NGO for ban on under-age smoking

Published October 26, 2002

ISLAMABAD, Oct 25: A civil society organization has asked the tobacco industry to stop their so-called “youth tobacco prevention” programme and termed it an ineffective project.

In a statement issued here on Friday, a spokesman for the Network - an NGO working for consumer’s right protection - said in Pakistan, tobacco companies were actively campaigning to involve the youths in tobacco consuming population.

According to the statement, a survey conducted by the Tobacco Free Initiative (TFI) shows that as many as 16 per cent children under the age of 17 years were habitual smokers.

“About 52 per cent of juvenile smokers study in colleges while 48 per cent of them still go to school. Though 91.8 per cent of juvenile smokers are aware of different hazards of smoking, about 78 per cent of them tried to give up smoking but could not do so,” the statement added.

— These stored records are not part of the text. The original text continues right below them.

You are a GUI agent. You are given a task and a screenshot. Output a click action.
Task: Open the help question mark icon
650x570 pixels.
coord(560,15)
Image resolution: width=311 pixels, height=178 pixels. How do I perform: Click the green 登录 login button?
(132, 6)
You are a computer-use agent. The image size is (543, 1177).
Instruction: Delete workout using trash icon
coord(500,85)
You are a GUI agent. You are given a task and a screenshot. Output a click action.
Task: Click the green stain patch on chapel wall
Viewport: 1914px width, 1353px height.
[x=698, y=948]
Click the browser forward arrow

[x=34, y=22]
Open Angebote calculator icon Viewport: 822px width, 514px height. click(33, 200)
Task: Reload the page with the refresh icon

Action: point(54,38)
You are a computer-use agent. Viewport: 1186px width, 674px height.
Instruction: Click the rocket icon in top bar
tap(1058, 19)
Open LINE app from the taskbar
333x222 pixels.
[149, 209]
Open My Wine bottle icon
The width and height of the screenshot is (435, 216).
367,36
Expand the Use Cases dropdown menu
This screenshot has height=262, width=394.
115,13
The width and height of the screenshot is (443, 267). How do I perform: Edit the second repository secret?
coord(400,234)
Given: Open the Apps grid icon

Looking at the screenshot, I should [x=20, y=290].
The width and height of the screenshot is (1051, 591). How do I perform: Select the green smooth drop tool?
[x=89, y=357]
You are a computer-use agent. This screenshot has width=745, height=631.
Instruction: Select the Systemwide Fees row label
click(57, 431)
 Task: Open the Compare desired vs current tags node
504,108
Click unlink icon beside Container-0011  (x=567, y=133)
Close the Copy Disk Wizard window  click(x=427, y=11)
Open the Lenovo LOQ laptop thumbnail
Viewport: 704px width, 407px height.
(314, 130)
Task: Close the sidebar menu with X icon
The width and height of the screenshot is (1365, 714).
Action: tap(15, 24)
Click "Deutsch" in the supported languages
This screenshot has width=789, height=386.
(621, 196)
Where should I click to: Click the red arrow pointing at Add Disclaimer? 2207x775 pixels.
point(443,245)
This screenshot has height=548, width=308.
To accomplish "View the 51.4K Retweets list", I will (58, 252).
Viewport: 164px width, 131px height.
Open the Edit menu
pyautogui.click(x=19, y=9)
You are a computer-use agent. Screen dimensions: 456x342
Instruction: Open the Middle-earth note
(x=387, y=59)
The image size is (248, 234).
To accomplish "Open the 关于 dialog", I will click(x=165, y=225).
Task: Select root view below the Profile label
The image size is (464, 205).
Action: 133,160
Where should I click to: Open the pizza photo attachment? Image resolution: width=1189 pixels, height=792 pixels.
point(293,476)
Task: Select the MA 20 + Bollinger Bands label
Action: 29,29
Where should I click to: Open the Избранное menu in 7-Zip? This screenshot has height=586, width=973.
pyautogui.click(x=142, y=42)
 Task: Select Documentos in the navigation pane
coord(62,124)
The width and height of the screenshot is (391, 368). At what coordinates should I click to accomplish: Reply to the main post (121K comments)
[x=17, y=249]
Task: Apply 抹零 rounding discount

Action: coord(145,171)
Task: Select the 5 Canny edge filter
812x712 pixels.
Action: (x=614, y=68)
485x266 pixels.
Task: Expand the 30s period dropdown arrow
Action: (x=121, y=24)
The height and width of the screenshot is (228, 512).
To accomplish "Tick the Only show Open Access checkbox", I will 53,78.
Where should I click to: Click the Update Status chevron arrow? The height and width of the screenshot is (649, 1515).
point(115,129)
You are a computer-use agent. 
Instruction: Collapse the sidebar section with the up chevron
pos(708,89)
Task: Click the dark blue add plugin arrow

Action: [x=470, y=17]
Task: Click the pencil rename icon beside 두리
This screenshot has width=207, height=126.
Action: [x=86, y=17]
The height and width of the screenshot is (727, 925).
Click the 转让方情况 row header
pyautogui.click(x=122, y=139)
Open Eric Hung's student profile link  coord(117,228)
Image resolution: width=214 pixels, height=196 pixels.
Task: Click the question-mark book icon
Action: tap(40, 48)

It said: “Tobacco companies in Pakistan, despite awareness that children were getting involved in smoking, were doing nothing to prevent youth from smoking.

Except some companies, majority of manufacturers in Pakistan even do not bother to print under-age sale prohibition declaration on their product’s packets.”

However, the Tobacco Free Initiative (TFI)- Pakistan considers tobacco industry as solely responsible for the youth’s involvement in smoking, a spokesperson for the TFI said.

“Tobacco industry spent millions to market their products to kids and then attempt to gain the public’s confidence that they were a responsible industry with so-called prevention programmes,” the spokesperson said.